Live Fast, Die Young: The Wild Ride of Making "Rebel Without a Cause," by Lawrence Frascella and Al Weisel, looks like a must-read for film buffs, not least because of the authors' proposition that, in review Stephanie Zacharek's words, "Dean helped redefine Hollywood's idea of masculinity." I am not above taking a lurid interest in the fact that director Nicholas Ray's son, Tony, slept with Ray's wife, Gloria Grahame, at the age of thirteen.

 I'm tempted to overlook Neil Genzlinger's Gambling Chronicle. I find gambling almost as profoundly boring as it is pointlessly risky. But Mr Genzlinger has an amusing hook: he describes each book with an expression that sounds as though it might mean something at the poker table.

Johnny Magic and the Card Shark Kids: How a Gang of Geeks Beat the Odds and Stormed Las Vegas, by David Kushner. "Shoot the Puppy: to be overeager like a puppy, to the point that it detracts from your message by making people want to shoot you."

Busting Vegas: The MIT Whiz Kids Who Brought the Casinos to Their Knees, by Ben Mezrich. "No Monte, Just Carlo: Something that appears glamorous but isn't; inspired by Carlo Rizzi, the hapless brother-in-law in The Godfather, who marries into the family but is beaten to a pulp by Sonny."

Annie Duke: How I Raised, Folded, Bluffed, Flirted, Cursed, and Won Millions at the World Series of Poker, by Annie Duke with David Diamond. "Grody Flush: a gratuitous reference to vomiting."

How to Cheat Your Friends at Poker: The Wisdom of Dickie Richard, by Penn Jillette and Mickey D Lynn. "Bald Weasel: a person or thing that is transparently manipulative."

All In: The (Almost) Entirely True Story of the World Series of Poker, by Jonathan Grotenstein and Storms Reback. "Pair of Lees: Anything that simultaneously invokes gorging (as in Sara Lee pastries) and spiritual emptiness (as in Peggy Lee's, 'Is That All There Is?')."

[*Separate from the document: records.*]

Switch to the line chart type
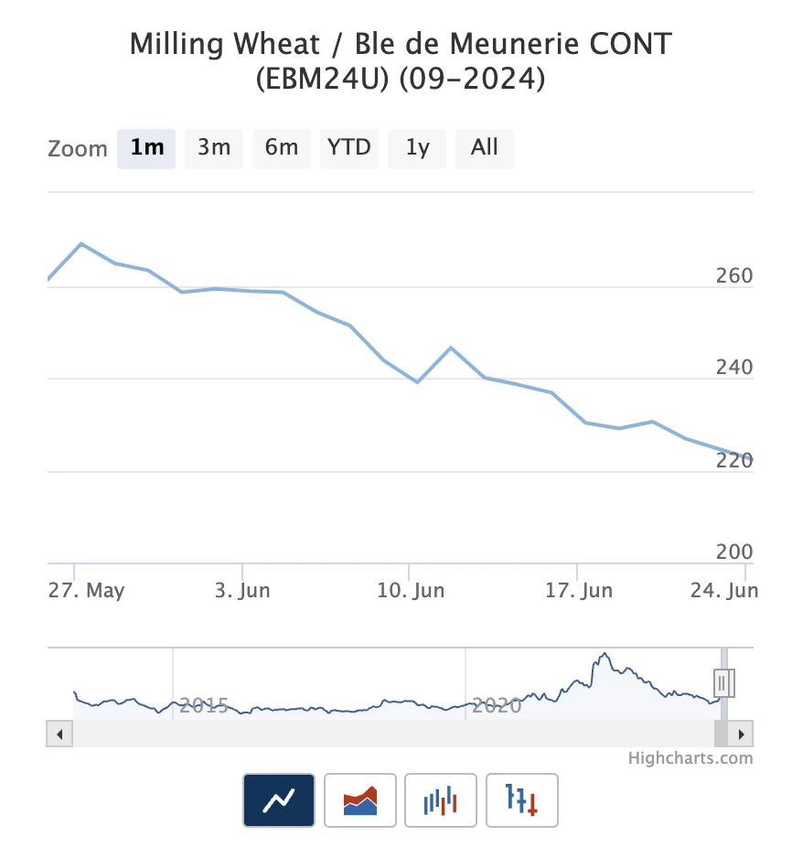Screen dimensions: 792x847 pyautogui.click(x=279, y=800)
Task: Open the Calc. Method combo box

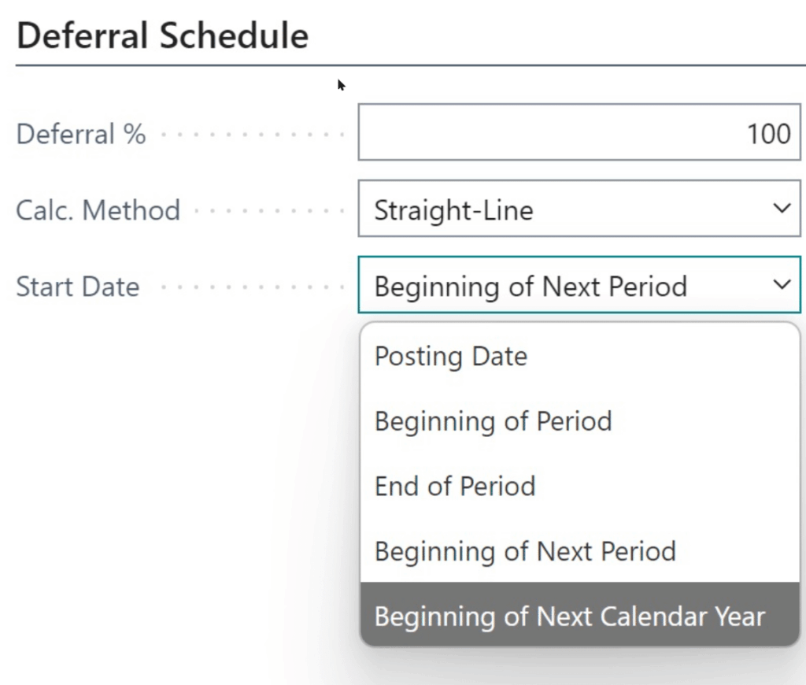Action: tap(567, 209)
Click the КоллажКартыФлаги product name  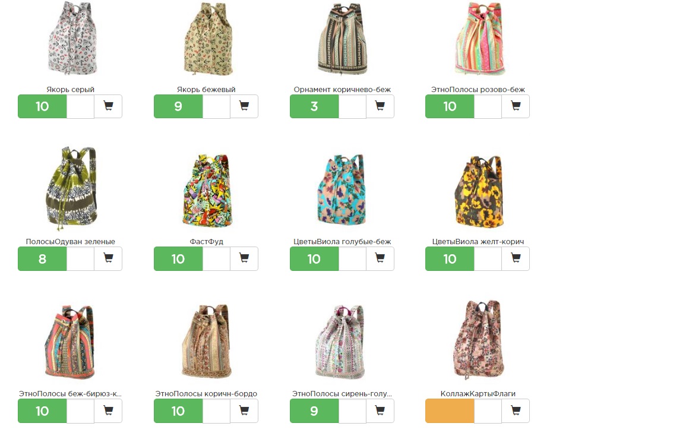click(478, 394)

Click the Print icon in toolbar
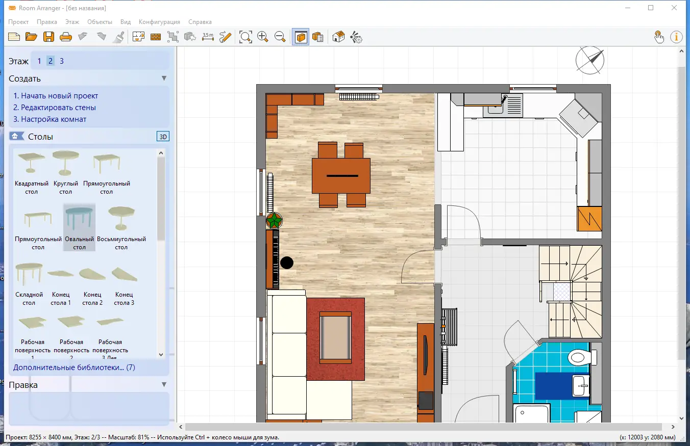(x=65, y=37)
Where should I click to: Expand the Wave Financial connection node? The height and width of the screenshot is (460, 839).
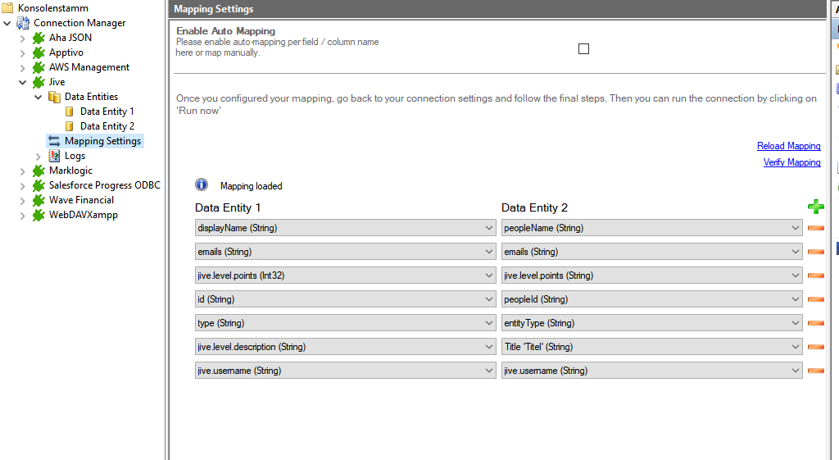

Rachel Donadio's Essay, "Keeper of the Canon," is an interesting piece about a changing-of-the-guard at the Norton Anthology. I was very snooty about this tome when I was in college, but secretly I wanted to have one just like everybody else's. It's true that I spent my collegiate years reading many of the books from which the Norton took its extracts, and I'm still appalled, in still moments, by the thought that there is not sufficient time in the undergraduate career for reading and discussing Great Books. If not there, where? And what else, really, should college students be doing?